YOUR INSTRUCTIONS:
Reproduce the text on anxiety as a learned coping style word for word, from beginning to end.

TEXT UNDER STUDY:

──────────

Anxiety–A Strategy Gone Wrong Part III

My cat needed a bath…she’s getting older and less able to look after the hard to reach parts.

What does this have to do with anxiety—trust me, LOTS!! You shoulda seen her. Her style…frozen while she knows she’s trapped, and then lightening quick at the first opportune moment. And oh, lots of crying…Lily can sound almost human when she gets going. Her eyes have this stricken victim look that could break your heart. But when she sees her chance, she can move pretty fast for an old girl. This is her MO: still and appearing cooperative, pleading with her eyes, and always on the lookout to make a break. That’s our Lily!

Did’ja ever notice how most of us have a style of what to do when we feel like the heat is on? And did’ja ever notice how far back that style can go?

When you were a kid, remember how vulnerable you were? Needed to make your way into adulthood. Some are fortunate and grow up secure in the knowledge that we will receive all the essentials from our parents—consistency, food, shelter, love and learning what a kid needs to learn. Other kids find the grown ups in their lives are abusive, inattentive, depressed and absent, addicted to something because of an unknown pain in their lives, or otherwise well-intentioned, but can make the world a tentative scary place for a kid. Meals not quite so predictable, or love expressed only with “strings attached”.

So the cute cooperative girl knows that her parents respond to sweetness, cuteness and so learns to be coy and appealing to keep her parents engaged–feeling like they get preoccupied with the country club and work, but love showing off their adorable princess.

The confrontational boy knows that no one is gonna protect him except him, and so he takes on the world as an enemy and lets no one in—that way no one can hurt him.

The helpful hardworking girl realizes that’s how she can sustain an overworked exhausted single mom and ensure there is some room at the end of the day for some TLC for her.

──────────

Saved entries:
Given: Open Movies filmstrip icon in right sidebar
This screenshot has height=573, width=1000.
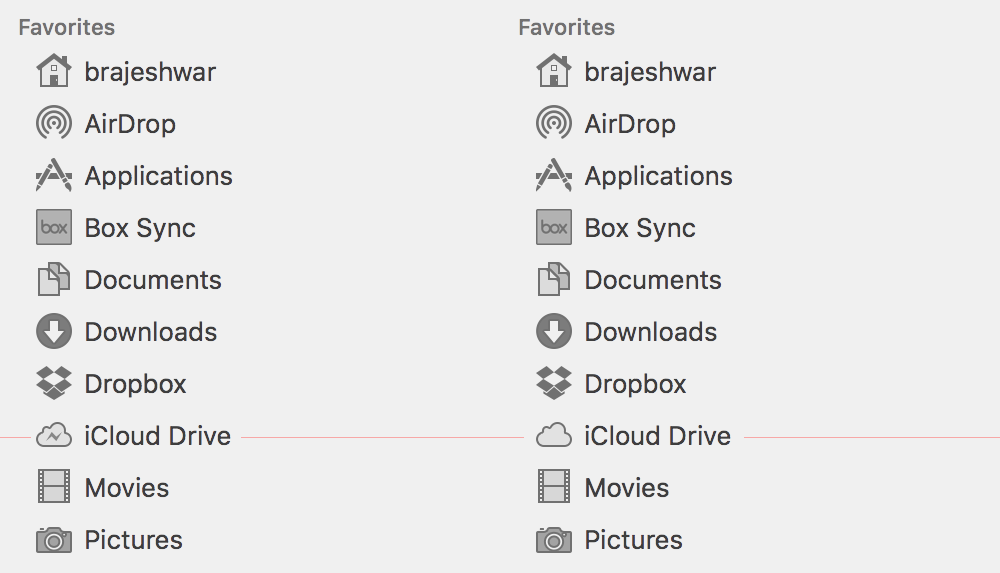Looking at the screenshot, I should [x=554, y=487].
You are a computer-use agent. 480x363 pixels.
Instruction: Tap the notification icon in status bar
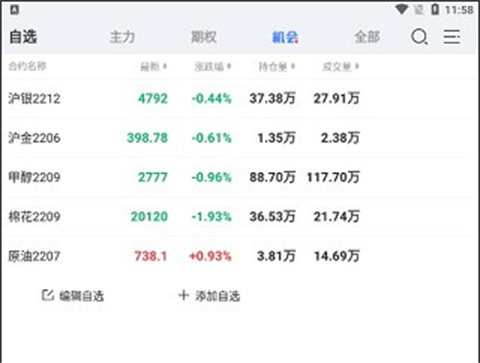(14, 10)
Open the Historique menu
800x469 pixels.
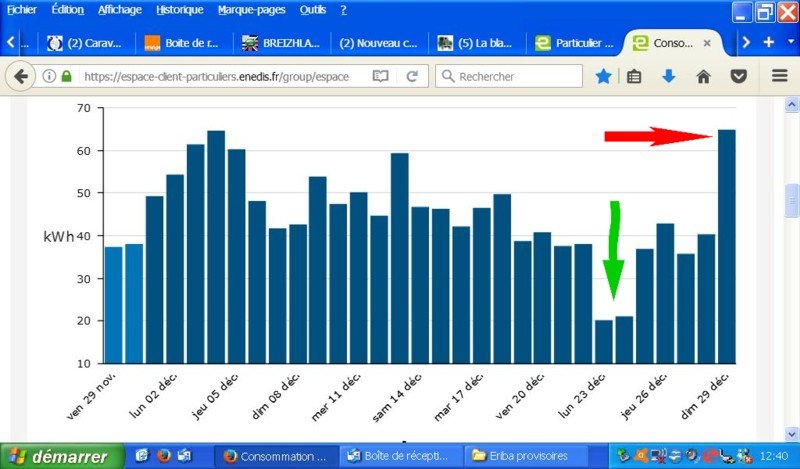pos(180,10)
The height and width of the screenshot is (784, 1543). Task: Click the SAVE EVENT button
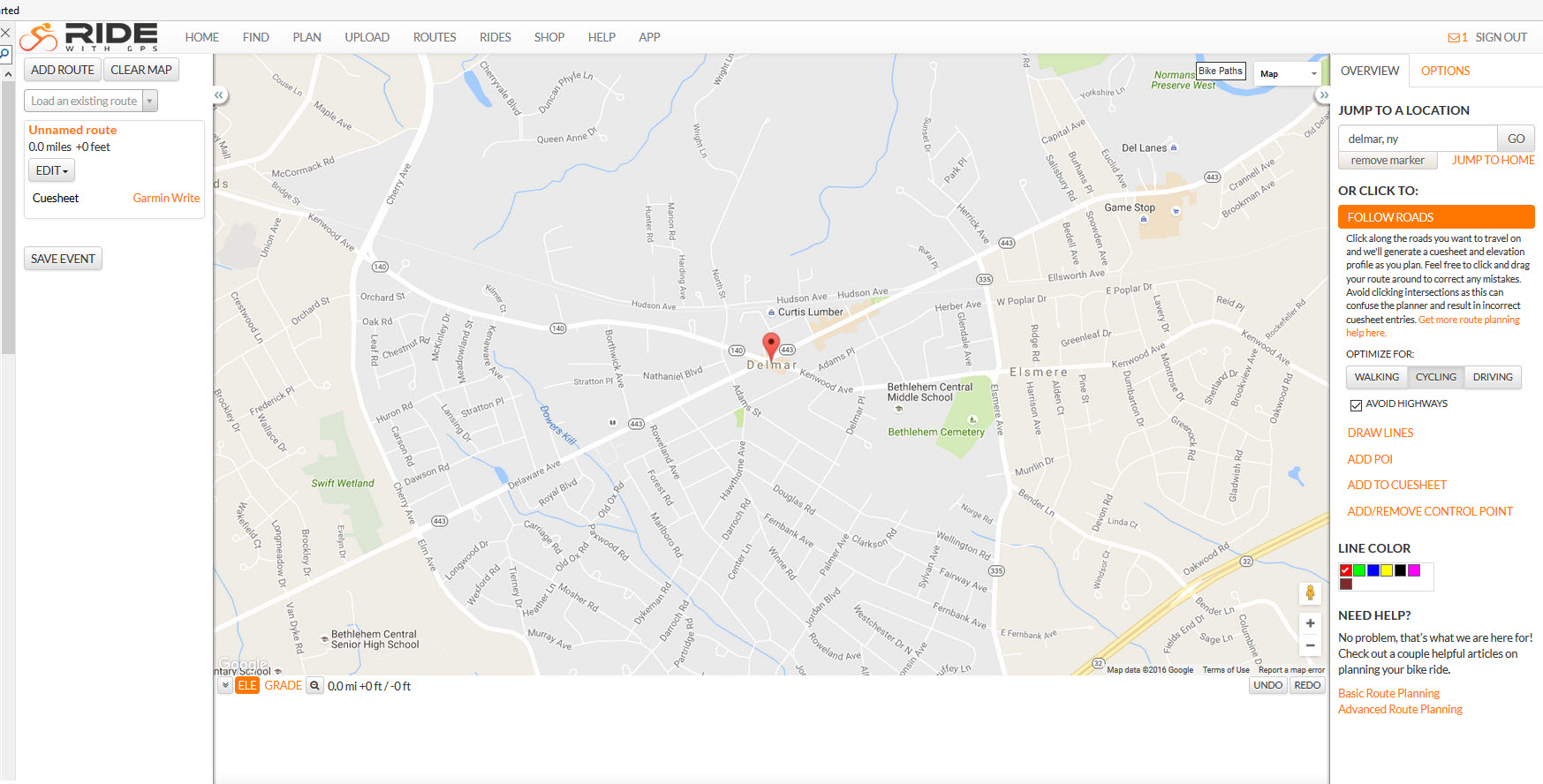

──────────

SOLUTION FOR THIS TASK:
Anxiety–A Strategy Gone Wrong Part III

My cat needed a bath…she’s getting older and less able to look after the hard to reach parts.

What does this have to do with anxiety—trust me, LOTS!! You shoulda seen her. Her style…frozen while she knows she’s trapped, and then lightening quick at the first opportune moment. And oh, lots of crying…Lily can sound almost human when she gets going. Her eyes have this stricken victim look that could break your heart. But when she sees her chance, she can move pretty fast for an old girl. This is her MO: still and appearing cooperative, pleading with her eyes, and always on the lookout to make a break. That’s our Lily!

Did’ja ever notice how most of us have a style of what to do when we feel like the heat is on? And did’ja ever notice how far back that style can go?

When you were a kid, remember how vulnerable you were? Needed to make your way into adulthood. Some are fortunate and grow up secure in the knowledge that we will receive all the essentials from our parents—consistency, food, shelter, love and learning what a kid needs to learn. Other kids find the grown ups in their lives are abusive, inattentive, depressed and absent, addicted to something because of an unknown pain in their lives, or otherwise well-intentioned, but can make the world a tentative scary place for a kid. Meals not quite so predictable, or love expressed only with “strings attached”.

So the cute cooperative girl knows that her parents respond to sweetness, cuteness and so learns to be coy and appealing to keep her parents engaged–feeling like they get preoccupied with the country club and work, but love showing off their adorable princess.

The confrontational boy knows that no one is gonna protect him except him, and so he takes on the world as an enemy and lets no one in—that way no one can hurt him.

The helpful hardworking girl realizes that’s how she can sustain an overworked exhausted single mom and ensure there is some room at the end of the day for some TLC for her.